It was found to be safe’, says Dr. Jayanta Chatterjee, Principal Investigator and Associate Professor at
the Molecular Biology Unit (MBU), IISc, and the primary author of the study.
Next, SIH-5 was administered to the hamsters in the laboratory of Raghavan Vardarajan, a Professor
at the Molecular Biology Unit (MBU). The hamsters were then exposed to the SARS-CoV-2. It was
found that the hamsters showed no weight loss and had significantly decreased viral load with much
less cell damage in the lungs compared to hamsters exposed only to the virus and getting no dose of
the miniprotein.
The miniproteins can bind to, and block the spike (S) protein of the SARS-CoV-2, which helps it enter
and infect human cells. The binding was further characterised extensively by cryo-electron
microscopy (cryo-EM), carried out in the laboratory of Somnath Dutta, an Assistant Professor at
MBU and one of the corresponding authors of the study.
In addition to cryo-EM, the researchers used various biophysical tools like CD spectroscopy, size
exclusion chromatography, surface plasma resonance, and dynamic light scattering.

- **Source material**
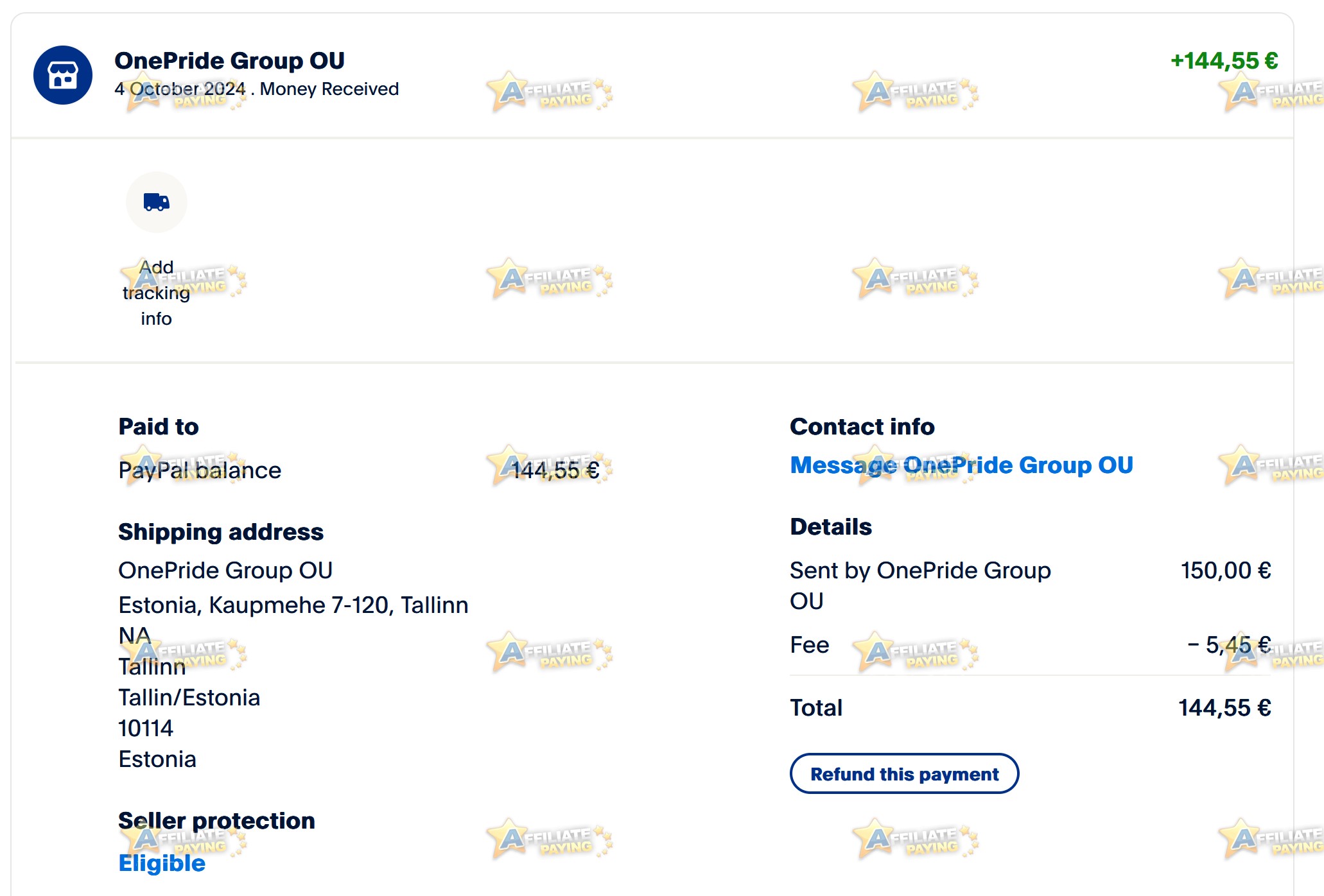1324x896 pixels.
Task: Open Message OnePride Group OU link
Action: pyautogui.click(x=961, y=465)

- **Problems to work on**
**1.** Answer these questions using the passage on the SARS-CoV-2 miniprotein:
(a) In whose laboratory was SIH-5 given to the hamsters?
(b) Which part of SARS-CoV-2 do the miniproteins bind to and block?
(c) What method was carried out in Somnath Dutta's laboratory to characterize the binding?
**2.** Resume the passage on the SARS-CoV-2 miniprotein, starting after its final sentence.
The data stands apart from the passage on the SARS-CoV-2 miniprotein.

- **Response list**
**1.**
(a) Raghavan Vardarajan's
(b) The spike (S) protein
(c) Cryo-electron microscopy (cryo-EM)

**2.**
On the outcome of the methodology followed by his team, Dr. Chatterjee says, “Through this
methodology, we identified the role of the helix-hairpin molecule (miniprotein) in inhibiting the
SARS-CoV-2 virus entry into human cells.”
What, after all, is the mechanism by which miniproteins act in preventing the viral infection?
Chatterjee explained that miniproteins, which are helical, hair-pinned peptides, can pair up with
another of its kind, forming a dimer with two faces to interact with two target molecules. The spike
(S) protein of the SARS-Cov-2 virus binds to the ACE-2 (Angiotensin-Converting Enzyme-2) protein in
the human cells to gain entry into these cells. Each S protein is a complex of three identical peptides,
forming an S protein trimer. Each of these polypeptides has a Receptor Binding Domain (RBD) that
binds with the ACE-2 receptor on the host cell surface. This interaction facilitates viral entry into the
cells. Now, when a SIH-5 dimer encounters an S protein, one of its faces binds tightly to one of the
RBDs of the S protein trimer while the other face binds to an RBD from a different S protein.
This ‘cross linking’ allows the miniprotein to block both S proteins simultaneously. “In this way, the
dimeric helix-hairpin molecule (miniprotein) can bind to its target and hold it tight to form a
sandwich complex. This prevents the target (virus) from getting loose and engaging in its native
biological role,” Dr. Chatterjee explains.
Highlighting the significance and effectiveness of cross linking in blocking the action of S protein,
Jayanta Chatterjee says- “Several monomers can block their target. {But} cross-linking, also called
dimerisation, of S proteins block their action many times more effectively. This is called the avidity
effect.”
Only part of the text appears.